What this task involves: List each of the lines below that contains the word "screenshot".

Provided material:
========================================
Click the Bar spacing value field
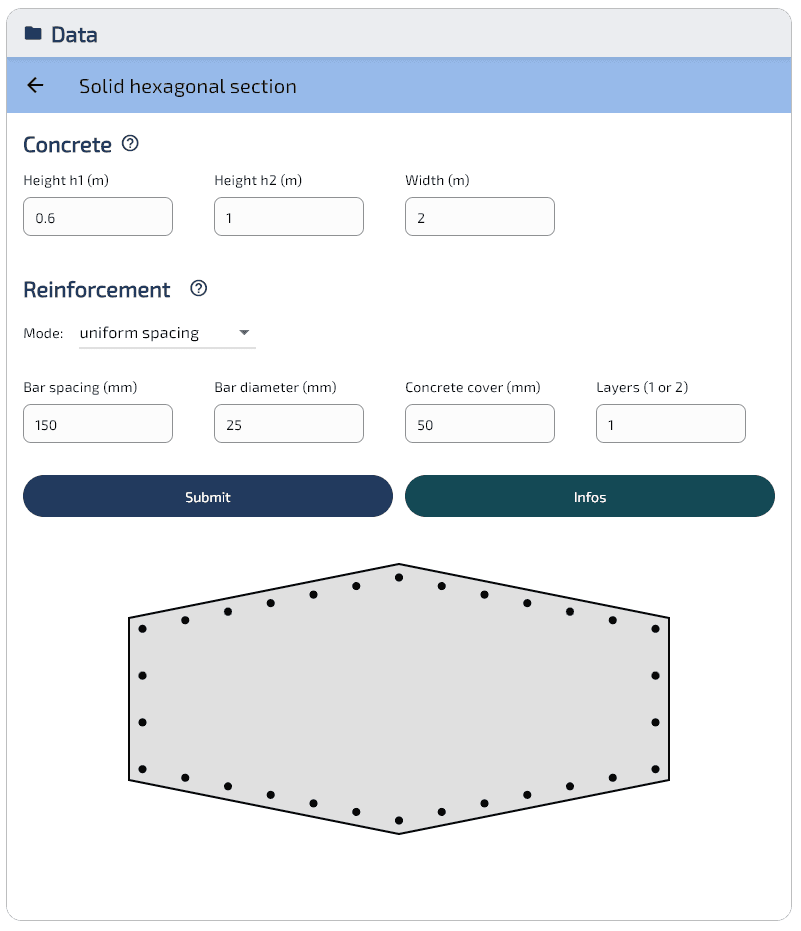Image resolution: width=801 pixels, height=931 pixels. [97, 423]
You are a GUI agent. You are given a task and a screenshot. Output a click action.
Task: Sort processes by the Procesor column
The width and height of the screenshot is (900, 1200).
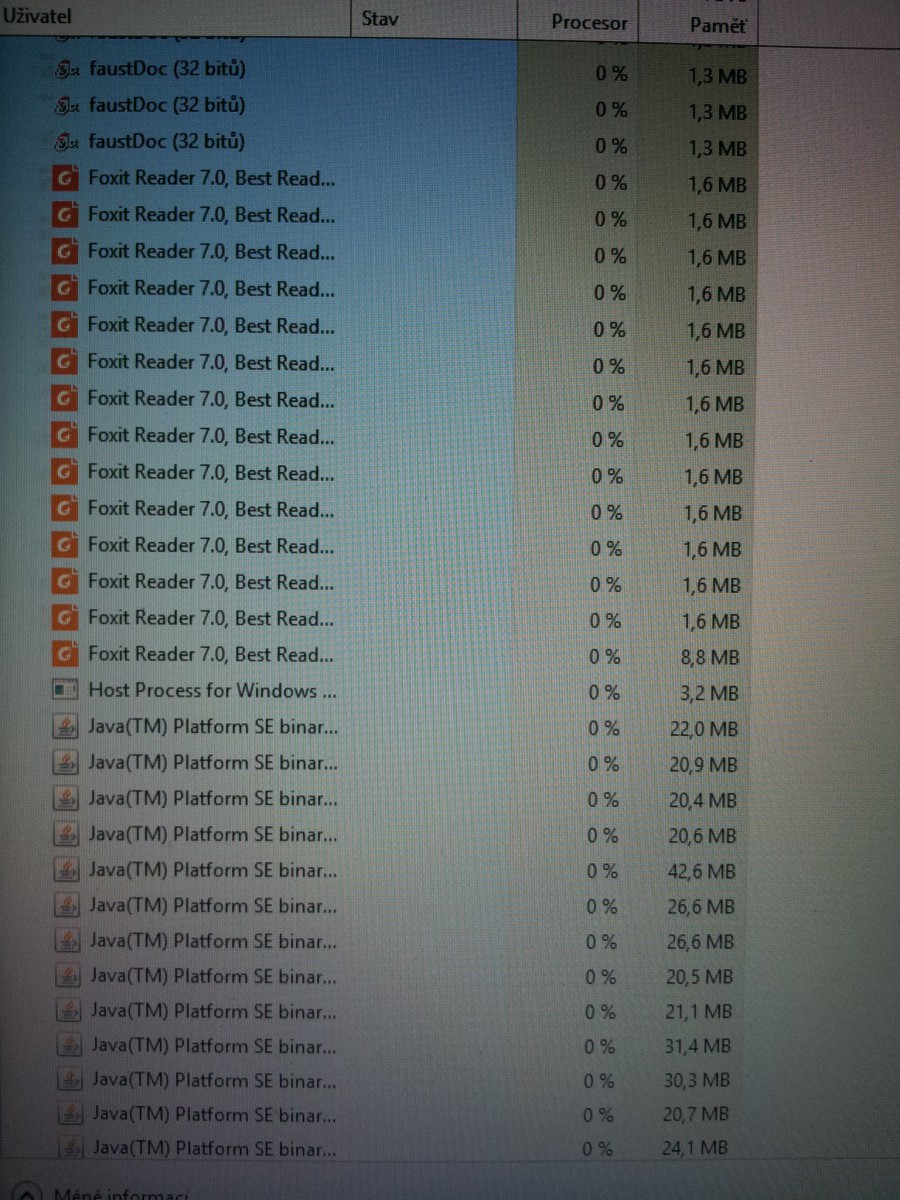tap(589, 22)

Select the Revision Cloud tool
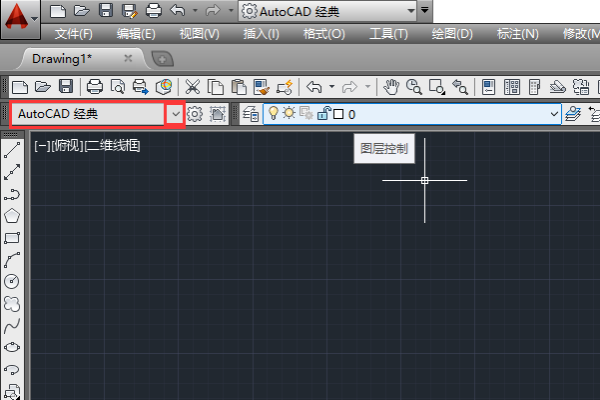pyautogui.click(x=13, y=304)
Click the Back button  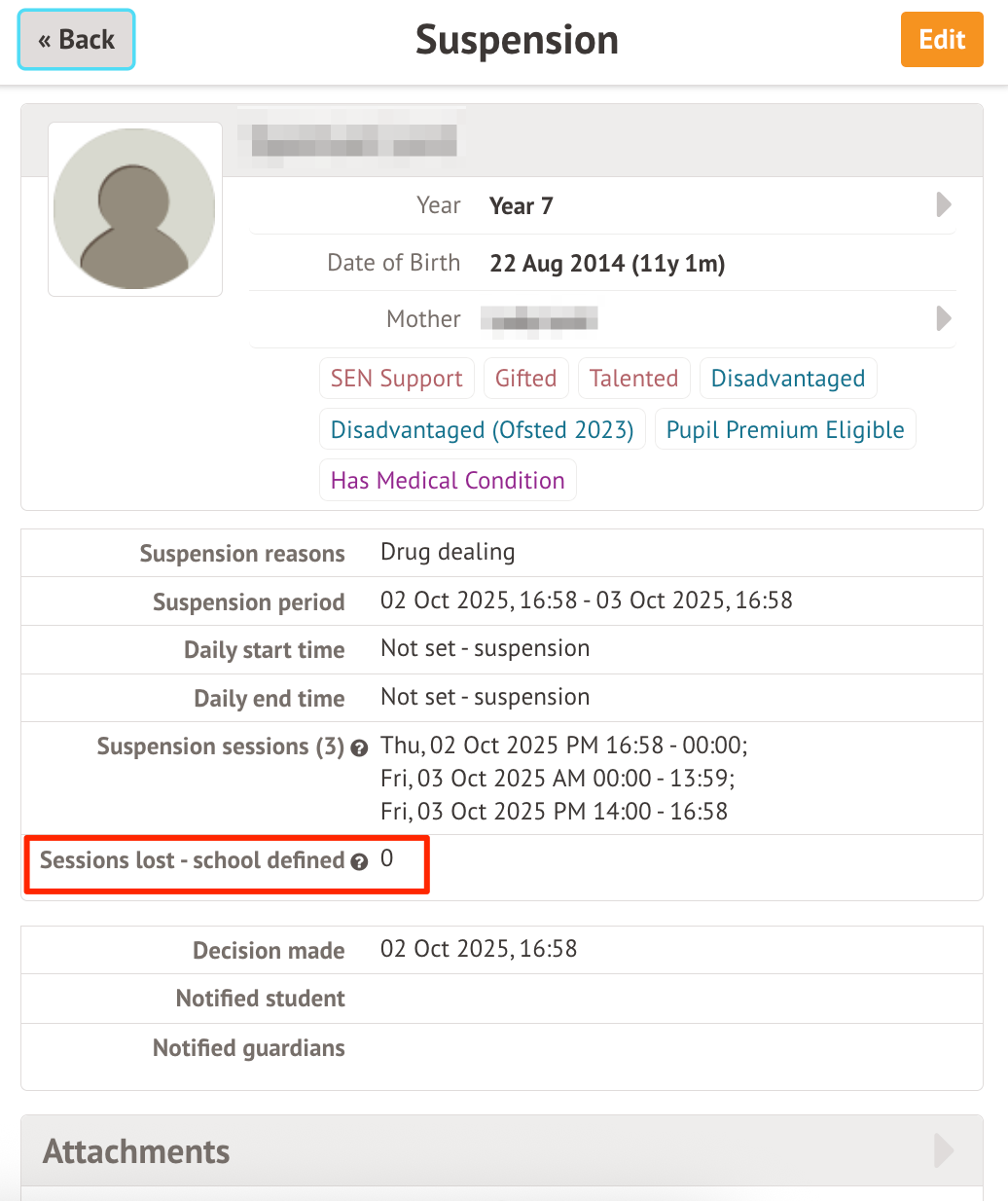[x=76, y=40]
========================================
Correct output:
You are a GUI agent. You are given a task and a screenshot. Output a click action.
The width and height of the screenshot is (900, 1200).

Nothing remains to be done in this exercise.